1. 1 Thessalonians 3:1–5 (ESV)
  2. Application

Preserving the Christian life through the gospel

1 Thessalonians 3:1–5 (ESV)

1 Therefore when we could bear it no longer, we were willing to be left behind at Athens alone,

Notice that Paul sent Timothy, God's coworker in the gospel of Christ to strengthen and encourage the Thessalonian believers (1 Thessalonians 3:2). Timothy was going back to the city to strengthen people who had already put their faith in Christ, not to seek to win unbelievers to the faith. Yet Paul notes that he was going to minister the gospel.

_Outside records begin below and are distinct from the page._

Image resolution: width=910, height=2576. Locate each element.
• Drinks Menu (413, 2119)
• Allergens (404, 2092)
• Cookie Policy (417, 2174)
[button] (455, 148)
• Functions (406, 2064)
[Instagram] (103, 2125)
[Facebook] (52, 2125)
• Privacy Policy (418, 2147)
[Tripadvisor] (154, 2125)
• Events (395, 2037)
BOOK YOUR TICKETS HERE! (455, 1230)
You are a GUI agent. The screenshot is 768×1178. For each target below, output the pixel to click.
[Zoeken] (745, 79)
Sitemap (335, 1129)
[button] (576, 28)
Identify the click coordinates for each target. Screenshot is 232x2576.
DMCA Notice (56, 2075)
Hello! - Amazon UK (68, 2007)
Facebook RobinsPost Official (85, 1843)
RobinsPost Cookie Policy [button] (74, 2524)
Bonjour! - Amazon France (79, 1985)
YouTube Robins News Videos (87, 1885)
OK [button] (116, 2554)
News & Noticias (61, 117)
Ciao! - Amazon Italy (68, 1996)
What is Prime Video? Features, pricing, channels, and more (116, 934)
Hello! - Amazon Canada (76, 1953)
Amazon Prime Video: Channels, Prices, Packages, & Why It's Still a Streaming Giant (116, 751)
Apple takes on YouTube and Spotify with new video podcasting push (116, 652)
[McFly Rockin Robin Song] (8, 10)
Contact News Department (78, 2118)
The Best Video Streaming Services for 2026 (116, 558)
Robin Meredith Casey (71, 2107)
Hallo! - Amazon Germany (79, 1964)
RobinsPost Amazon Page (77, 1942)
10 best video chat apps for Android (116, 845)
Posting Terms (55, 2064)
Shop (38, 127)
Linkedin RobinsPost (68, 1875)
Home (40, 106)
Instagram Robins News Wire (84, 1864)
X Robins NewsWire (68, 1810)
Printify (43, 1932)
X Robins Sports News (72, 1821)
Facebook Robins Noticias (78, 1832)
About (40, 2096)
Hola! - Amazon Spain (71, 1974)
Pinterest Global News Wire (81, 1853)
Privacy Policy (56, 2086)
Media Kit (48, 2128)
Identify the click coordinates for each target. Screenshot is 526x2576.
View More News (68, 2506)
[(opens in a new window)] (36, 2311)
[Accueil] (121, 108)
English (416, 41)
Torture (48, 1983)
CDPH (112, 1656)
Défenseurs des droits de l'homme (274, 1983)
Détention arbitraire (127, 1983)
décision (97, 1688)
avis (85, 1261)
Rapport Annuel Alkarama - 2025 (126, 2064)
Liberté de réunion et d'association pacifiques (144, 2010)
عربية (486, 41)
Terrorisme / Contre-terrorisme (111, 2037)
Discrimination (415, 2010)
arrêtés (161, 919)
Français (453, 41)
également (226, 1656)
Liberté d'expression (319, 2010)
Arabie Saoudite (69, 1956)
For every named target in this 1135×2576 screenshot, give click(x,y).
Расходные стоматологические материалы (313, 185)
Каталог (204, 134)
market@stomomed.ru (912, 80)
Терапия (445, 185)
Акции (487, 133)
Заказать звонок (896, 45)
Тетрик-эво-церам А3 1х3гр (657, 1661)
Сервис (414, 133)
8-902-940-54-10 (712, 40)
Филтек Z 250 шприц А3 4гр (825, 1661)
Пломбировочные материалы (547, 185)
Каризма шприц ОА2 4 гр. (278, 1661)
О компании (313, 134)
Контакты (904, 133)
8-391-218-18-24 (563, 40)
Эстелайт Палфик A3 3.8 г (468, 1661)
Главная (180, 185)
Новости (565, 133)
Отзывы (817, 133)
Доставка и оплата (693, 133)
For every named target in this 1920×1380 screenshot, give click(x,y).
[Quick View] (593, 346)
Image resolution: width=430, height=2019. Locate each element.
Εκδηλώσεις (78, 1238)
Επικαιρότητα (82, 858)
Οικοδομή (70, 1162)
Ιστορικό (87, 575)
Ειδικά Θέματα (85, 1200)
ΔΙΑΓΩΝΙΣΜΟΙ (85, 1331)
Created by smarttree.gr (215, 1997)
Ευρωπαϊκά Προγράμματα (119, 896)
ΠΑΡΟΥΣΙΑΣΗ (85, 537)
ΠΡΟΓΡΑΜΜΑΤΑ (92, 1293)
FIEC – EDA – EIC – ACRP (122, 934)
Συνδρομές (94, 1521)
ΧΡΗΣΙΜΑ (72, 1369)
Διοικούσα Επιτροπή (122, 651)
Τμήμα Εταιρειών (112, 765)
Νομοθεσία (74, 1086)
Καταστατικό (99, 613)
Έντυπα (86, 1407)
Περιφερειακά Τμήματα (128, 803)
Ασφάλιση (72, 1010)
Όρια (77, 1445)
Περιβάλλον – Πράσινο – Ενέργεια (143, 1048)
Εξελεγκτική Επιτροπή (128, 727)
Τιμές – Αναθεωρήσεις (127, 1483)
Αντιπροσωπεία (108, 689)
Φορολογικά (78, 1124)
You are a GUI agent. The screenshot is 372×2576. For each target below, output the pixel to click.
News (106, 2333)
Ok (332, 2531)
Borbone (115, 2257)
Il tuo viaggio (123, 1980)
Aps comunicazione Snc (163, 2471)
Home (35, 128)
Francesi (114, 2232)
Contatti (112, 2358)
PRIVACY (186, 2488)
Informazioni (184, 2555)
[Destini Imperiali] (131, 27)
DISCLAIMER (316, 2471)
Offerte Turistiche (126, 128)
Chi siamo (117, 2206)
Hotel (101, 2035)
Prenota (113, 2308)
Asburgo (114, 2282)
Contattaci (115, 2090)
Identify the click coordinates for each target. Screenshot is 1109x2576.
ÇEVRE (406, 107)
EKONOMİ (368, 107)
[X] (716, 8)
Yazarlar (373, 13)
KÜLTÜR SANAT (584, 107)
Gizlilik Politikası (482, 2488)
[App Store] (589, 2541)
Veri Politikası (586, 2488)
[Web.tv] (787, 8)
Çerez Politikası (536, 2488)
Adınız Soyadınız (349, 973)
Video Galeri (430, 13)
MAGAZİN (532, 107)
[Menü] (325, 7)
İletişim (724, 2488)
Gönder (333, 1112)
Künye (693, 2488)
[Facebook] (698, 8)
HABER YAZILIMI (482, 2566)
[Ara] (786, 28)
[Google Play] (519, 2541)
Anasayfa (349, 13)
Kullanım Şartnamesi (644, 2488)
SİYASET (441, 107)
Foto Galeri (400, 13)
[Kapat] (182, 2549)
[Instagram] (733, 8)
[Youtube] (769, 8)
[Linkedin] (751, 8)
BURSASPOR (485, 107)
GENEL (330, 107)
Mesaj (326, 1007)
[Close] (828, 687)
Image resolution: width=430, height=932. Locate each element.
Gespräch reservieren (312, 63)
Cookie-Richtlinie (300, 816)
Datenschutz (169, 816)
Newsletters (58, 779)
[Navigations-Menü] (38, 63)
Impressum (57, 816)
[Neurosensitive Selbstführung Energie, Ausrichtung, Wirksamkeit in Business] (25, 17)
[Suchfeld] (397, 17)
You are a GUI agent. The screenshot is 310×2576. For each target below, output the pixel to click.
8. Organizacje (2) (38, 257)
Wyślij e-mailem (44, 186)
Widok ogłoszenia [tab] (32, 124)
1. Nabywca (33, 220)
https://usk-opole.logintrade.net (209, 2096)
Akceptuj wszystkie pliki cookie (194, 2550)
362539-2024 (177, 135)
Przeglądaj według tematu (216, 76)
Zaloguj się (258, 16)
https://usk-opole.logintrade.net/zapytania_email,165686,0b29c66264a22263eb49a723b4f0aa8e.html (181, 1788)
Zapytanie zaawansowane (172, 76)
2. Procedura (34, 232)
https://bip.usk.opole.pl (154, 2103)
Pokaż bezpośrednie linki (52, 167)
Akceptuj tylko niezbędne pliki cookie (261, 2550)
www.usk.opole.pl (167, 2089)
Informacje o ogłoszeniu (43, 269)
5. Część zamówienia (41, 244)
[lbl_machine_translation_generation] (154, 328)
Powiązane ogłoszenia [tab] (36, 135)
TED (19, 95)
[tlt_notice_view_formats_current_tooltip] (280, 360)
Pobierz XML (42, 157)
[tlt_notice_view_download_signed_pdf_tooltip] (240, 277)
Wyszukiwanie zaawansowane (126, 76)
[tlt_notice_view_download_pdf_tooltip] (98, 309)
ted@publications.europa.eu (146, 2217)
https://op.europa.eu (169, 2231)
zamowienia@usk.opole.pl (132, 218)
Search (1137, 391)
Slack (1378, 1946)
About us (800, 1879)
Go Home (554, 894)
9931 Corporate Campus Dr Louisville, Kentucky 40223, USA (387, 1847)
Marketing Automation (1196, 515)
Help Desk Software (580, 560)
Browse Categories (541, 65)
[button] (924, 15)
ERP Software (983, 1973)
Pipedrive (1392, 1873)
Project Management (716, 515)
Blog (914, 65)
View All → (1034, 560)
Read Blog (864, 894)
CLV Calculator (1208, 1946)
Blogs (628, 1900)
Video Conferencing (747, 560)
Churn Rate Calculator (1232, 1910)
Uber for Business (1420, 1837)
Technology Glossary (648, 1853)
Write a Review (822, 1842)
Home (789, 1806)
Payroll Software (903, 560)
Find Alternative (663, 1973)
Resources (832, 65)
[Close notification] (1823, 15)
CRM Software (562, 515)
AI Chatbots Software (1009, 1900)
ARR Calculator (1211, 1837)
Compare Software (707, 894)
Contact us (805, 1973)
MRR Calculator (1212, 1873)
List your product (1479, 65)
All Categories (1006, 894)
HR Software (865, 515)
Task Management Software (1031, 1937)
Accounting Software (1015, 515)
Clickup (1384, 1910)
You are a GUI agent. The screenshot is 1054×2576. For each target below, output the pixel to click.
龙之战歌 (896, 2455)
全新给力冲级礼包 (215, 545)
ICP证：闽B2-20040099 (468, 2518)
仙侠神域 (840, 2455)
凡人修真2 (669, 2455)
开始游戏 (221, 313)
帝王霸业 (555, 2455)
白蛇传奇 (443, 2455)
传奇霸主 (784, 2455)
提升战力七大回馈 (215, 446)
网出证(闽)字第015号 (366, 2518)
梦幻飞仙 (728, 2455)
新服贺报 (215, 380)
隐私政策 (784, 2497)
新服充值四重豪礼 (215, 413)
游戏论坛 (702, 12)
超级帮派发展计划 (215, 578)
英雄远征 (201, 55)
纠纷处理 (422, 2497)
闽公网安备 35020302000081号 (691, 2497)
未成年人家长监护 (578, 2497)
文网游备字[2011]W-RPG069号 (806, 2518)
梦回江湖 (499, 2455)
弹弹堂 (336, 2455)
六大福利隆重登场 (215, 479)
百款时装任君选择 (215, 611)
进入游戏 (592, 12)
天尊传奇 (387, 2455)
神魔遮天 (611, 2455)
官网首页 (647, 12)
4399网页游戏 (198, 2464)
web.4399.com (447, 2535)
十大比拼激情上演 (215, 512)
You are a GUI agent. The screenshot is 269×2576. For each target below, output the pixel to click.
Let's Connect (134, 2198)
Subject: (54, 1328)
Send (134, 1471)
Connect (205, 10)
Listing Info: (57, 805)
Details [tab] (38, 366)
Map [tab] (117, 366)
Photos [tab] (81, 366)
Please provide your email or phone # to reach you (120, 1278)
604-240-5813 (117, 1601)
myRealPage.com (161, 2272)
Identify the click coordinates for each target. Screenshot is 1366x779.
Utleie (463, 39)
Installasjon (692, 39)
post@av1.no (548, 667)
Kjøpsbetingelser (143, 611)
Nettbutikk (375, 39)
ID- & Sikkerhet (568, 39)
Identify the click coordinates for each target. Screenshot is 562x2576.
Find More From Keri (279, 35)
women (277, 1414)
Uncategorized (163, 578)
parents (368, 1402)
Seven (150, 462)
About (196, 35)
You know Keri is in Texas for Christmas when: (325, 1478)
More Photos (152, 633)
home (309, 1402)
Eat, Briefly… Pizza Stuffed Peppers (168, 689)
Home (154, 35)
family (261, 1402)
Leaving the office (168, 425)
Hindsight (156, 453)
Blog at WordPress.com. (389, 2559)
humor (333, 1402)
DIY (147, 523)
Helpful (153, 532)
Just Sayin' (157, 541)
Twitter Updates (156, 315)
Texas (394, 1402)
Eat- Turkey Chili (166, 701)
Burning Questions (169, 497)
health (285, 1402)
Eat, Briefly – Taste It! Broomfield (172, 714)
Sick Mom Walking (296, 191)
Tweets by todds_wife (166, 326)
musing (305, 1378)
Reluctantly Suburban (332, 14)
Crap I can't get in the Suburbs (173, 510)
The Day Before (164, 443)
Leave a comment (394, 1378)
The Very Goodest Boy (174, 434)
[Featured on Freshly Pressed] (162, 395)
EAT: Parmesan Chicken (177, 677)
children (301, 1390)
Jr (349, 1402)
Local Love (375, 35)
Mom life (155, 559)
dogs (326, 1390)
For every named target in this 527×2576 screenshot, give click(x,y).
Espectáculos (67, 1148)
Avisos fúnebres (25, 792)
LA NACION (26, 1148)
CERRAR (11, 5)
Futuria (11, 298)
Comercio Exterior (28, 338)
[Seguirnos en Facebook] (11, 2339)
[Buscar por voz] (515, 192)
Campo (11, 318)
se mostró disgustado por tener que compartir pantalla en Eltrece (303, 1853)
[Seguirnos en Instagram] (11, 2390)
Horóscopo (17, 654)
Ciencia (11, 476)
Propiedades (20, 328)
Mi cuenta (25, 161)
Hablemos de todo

One common misunderstanding of the gospel is that it is a message focused on conversion. This idea is reflected in the way some churches describe their services. For example, a church’s evening service may be designated as a gospel service, meaning that it aims to present an appeal to unbelievers, while the morning service may be designated as a teaching service, with the aim of building up believers. There is, of course, nothing wrong with either of these aims, but to distinguish them by calling one a gospel service is very dangerous.

The gospel is not simply about repenting, believing, and receiving forgiveness as a transaction that gets you in. The entire Christian message—from the initial call to repent and believe, to the ethical instructions of the New Testament letters, to the promise of our eternal rest—is the message of the gospel. Any message which is not a proclamation of the gospel is not Christian at all.

The gospel is the message about Jesus Christ, God’s Son, as the One who fulfills all the promises, hopes, and expectations of the Old Testament (Romans 1:1–4). The Old Testament sacrificial system could not of itself provide atonement for sin. The sacrifices were really just a reminder of sin and found their fulfillment in the Lamb of God, who truly takes away the sins of the world (Hebrews 10:1–4; John 1:29). The law of God, important as it was as a reflection of God’s will, was beyond Israel’s power to obey; it is only in Christ that God’s people are given a new heart and enabled to do what they could never do without him (Ezekiel 36:22–27; Romans 8:1–4). Without Christ, all the promises and hopes of the Old Testament come to nothing (2 Corinthians 1:20): we cannot know God; we cannot love God; we cannot obey God; we cannot live lives pleasing to God. It is all impossible without Christ.

Because he understood the gospel in this way, Paul sent Timothy to the Thessalonian believers as a minister of the gospel. It was the gospel—the message about Jesus Christ—that would strengthen them as they struggled with persecution. The same thinking lay behind Paul’s exhortation to the Colossians as they wrestled with false teaching: Therefore, as you received Christ Jesus the Lord, so walk in him, rooted and built up in him and established in the faith, just as you were taught, abounding in thanksgiving (Colossians 2:6–7). And we could go on to consider any aspect of Paul’s teaching throughout his letters: whether he is speaking about marriage (Ephesians 5:22–33), sexual immorality (1 Corinthians 5:1–13), slaves and masters (Ephesians 6:5–9), his watchword is in Christ.